(Stored dataset items)
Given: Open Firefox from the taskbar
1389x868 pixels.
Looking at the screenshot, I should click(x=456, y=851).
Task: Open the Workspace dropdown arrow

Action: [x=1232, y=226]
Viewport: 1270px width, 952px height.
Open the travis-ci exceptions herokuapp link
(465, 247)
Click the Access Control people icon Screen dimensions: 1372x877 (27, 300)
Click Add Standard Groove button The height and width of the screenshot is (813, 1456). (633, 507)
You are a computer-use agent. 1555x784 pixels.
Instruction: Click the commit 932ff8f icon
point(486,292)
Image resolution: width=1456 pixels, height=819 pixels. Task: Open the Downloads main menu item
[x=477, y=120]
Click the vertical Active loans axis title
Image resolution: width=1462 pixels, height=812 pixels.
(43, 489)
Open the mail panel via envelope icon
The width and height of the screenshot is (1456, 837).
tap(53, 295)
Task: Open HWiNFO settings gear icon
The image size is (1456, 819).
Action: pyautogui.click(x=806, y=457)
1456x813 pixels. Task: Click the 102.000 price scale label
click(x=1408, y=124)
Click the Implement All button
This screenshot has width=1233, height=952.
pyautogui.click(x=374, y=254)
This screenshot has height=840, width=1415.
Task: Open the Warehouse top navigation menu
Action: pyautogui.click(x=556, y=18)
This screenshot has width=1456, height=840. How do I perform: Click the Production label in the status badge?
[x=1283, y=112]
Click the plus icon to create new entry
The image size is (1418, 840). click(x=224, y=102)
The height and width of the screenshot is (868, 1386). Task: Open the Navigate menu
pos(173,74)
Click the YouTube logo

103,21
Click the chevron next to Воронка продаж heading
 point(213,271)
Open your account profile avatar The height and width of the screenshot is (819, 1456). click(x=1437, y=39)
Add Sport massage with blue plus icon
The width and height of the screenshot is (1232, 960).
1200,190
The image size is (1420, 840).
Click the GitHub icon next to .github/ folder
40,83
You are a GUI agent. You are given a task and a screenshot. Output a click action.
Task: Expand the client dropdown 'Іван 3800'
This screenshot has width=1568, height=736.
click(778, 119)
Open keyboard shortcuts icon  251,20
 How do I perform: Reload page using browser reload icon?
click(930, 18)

### Problem:
What you write must match the records above line for line.

### Solution to this task:
Given: Open Firefox from the taskbar
1389x868 pixels.
Looking at the screenshot, I should click(x=456, y=851).
Task: Open the Workspace dropdown arrow

Action: [x=1232, y=226]
Viewport: 1270px width, 952px height.
Open the travis-ci exceptions herokuapp link
(465, 247)
Click the Access Control people icon Screen dimensions: 1372x877 (27, 300)
Click Add Standard Groove button The height and width of the screenshot is (813, 1456). (633, 507)
You are a computer-use agent. 1555x784 pixels.
Instruction: Click the commit 932ff8f icon
point(486,292)
Image resolution: width=1456 pixels, height=819 pixels. Task: Open the Downloads main menu item
[x=477, y=120]
Click the vertical Active loans axis title
Image resolution: width=1462 pixels, height=812 pixels.
(43, 489)
Open the mail panel via envelope icon
The width and height of the screenshot is (1456, 837).
tap(53, 295)
Task: Open HWiNFO settings gear icon
The image size is (1456, 819).
Action: pyautogui.click(x=806, y=457)
1456x813 pixels. Task: Click the 102.000 price scale label
click(x=1408, y=124)
Click the Implement All button
This screenshot has width=1233, height=952.
pyautogui.click(x=374, y=254)
This screenshot has height=840, width=1415.
Task: Open the Warehouse top navigation menu
Action: pyautogui.click(x=556, y=18)
This screenshot has width=1456, height=840. How do I perform: Click the Production label in the status badge?
[x=1283, y=112]
Click the plus icon to create new entry
The image size is (1418, 840). click(x=224, y=102)
The height and width of the screenshot is (868, 1386). Task: Open the Navigate menu
pos(173,74)
Click the YouTube logo

103,21
Click the chevron next to Воронка продаж heading
 point(213,271)
Open your account profile avatar The height and width of the screenshot is (819, 1456). click(x=1437, y=39)
Add Sport massage with blue plus icon
The width and height of the screenshot is (1232, 960).
1200,190
The image size is (1420, 840).
Click the GitHub icon next to .github/ folder
40,83
You are a GUI agent. You are given a task and a screenshot. Output a click action.
Task: Expand the client dropdown 'Іван 3800'
This screenshot has width=1568, height=736.
click(778, 119)
Open keyboard shortcuts icon  251,20
 How do I perform: Reload page using browser reload icon?
click(930, 18)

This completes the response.